Kışanak: Kadın, özgürlük olmadan yaşayamaz

Rehin tutulan Gültan Kışanak, cezaevinde hazırladığı kitabı anlatırken, kendilerinin rehin alındığını, böylece toplum ve kadın iradesinin kırılmak istendiğini belirtti.

Kışanak, "Kürt kadınlarının en önemli kazanımı, kadın özgürlüğünü ‘sonraya’ erteleme yaklaşımlarını elinin tersiyle itmesi" dedi.

İşgal edilen Amed Büyükşehir Belediyesi'nin Eş Başkanı Gültan Kışanak, Kandıra 1 Nolu Cezaevi’nde 'Kürt siyasetinin mor rengi' kitabını kaleme aldı. Kitap, Dipnot Yayınları etiketiyle 21 Eylül’de raflarda olacak.

Kışanak, yine Diyarbakır E Tipi Kapalı Cezaevi’nde tutsak olan, kapatılan Jinha'nın editörü Zehra Doğan’ın sorularını yanıtladı.

'BİZİ REHİN ALARAK İRADEYİ KIRMAK İSTEDİLER'

Kışanak, tutukluluğuyla ilgili soruyu yanıtlarken, şöyle dedi: "2016 yılında başlayan siyasi operasyonlarla bizleri rehin alarak, demokratik siyaseti sekteye uğratmak, toplumun ve kadınların iradesini kırmak istediler" diyen Kışanak, "DBP Eş Genel Başkanı Sebahat Tuncel ile davalarımızı birleştirdiler, her ikimizi de bir kez bile duruşmaya götürmediler. Kendi kendilerine, yargılama yapıyormuş gibi yaptılar. 9 duruşma geçti. Siyasi iktidarın mahkeme heyeti, önüne koyduğu kararı açıklamak için formaliteleri tamamlıyorlar sanki. Bu koşullarda yapılacak tek şey onuru korumak ve umudu büyütmekti. Ben de 2 yıl boyunca bunu yapmaya çalıştım."

KİTAP SÜRECİ

"Sizi yazmaya iten ne oldu" sorusu üzerine "Kadınların erkek egemen sistemle mücadelelerini konu alan bir kitap yazmak, yaşadığımız sürece de yanıt olacaktı" diyen Kışanak, şöyle devam etti:

"Kürt kadınların siyasi parti deneyimlerini ve kazanımlarını konu alan bir kitap yazmak istiyordum. Siyaset, erkek egemenliğinin kök saldığı bir alan.

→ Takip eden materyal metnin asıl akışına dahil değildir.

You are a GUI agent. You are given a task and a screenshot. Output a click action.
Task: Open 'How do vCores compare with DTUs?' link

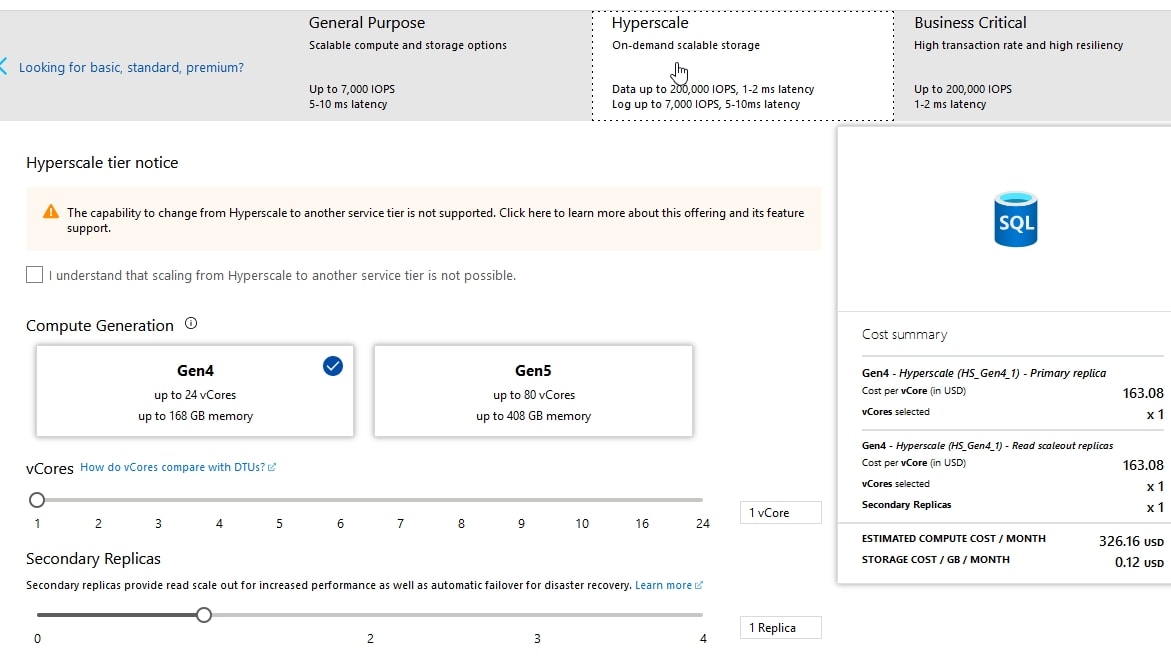pyautogui.click(x=173, y=467)
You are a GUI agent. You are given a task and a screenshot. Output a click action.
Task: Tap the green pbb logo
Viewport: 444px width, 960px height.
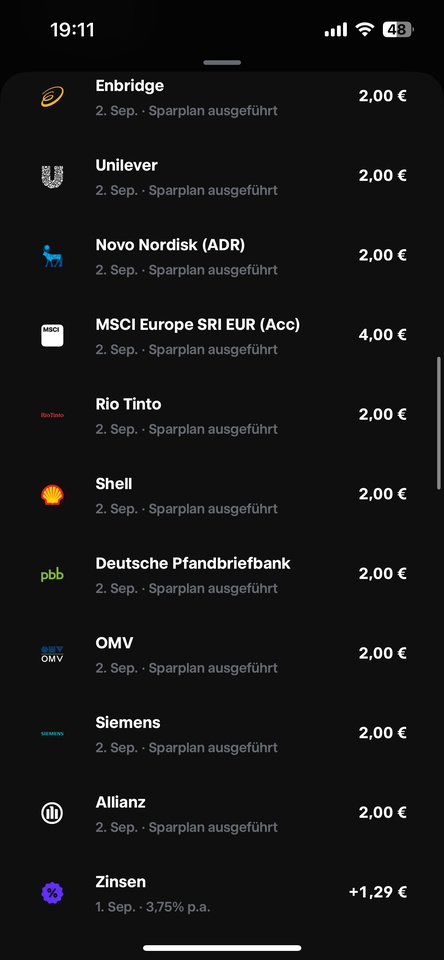click(x=52, y=575)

(...) Cezaevinde olduğum için araştırma yapma, bilgi, belge toplama imkanım yoktu. Sadece kendi bilgilerime, kendi deneyim ve yorumlarıma dayanarak yazmak doğru olmayacaktı. Her bir kadının deneyimi bir hazine değerindeydi. O deneyimlerde müthiş bir enerji, direniş gücü vardı. Bu deneyimlerin paylaşılmasıyla, büyük bir sinerji açığa çıkacağını ve kadın özgürlük mücadelesine güç katacağını düşünerek, kadın arkadaşların birebir yaşadıklarından yola çıkarak yazmak istedim. Her bir kadının emeğinin yeri ve yarattığı değerler tarif edilemezdi. O nedenle, öncelikle ‘kitabı kimlerin deneyimlerinden yola çıkarak yazayım?’ sorusuna yanıt aradım.

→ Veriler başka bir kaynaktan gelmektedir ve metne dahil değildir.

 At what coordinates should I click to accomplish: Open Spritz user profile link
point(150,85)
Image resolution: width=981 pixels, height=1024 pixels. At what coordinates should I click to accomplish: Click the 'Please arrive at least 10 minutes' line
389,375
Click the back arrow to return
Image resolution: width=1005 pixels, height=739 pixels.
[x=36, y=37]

Dışarıda bu deneyimi anlatabilecek yüzlerce kadın arkadaşımız vardı ama ben cezaevindeyim diye onların anılarının da tutsaklıkla tanışmasını istemedim. Kadın iradesinin tutsak edilmeyeceği mesajını da vereceğini düşünerek, kitabı bu süreçte cezaevinde olan kadın milletvekili ve belediye eş başkanlarının deneyimleri üzerinden yazmaya karar verdim."

Kışanak, kitabı hazırlamak için tutsak kadınlarla mektuplaşmalarını, karşılaştıkları zorlukları da anlattı.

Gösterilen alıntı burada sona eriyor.